**Work task**
All of the records should be given back exactly and in full.

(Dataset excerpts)
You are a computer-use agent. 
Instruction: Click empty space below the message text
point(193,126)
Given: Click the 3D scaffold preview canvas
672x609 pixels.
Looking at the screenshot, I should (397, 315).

**Answer for this exercise**
You are a computer-use agent. 
Instruction: Click empty space below the message text
point(193,126)
Given: Click the 3D scaffold preview canvas
672x609 pixels.
Looking at the screenshot, I should (397, 315).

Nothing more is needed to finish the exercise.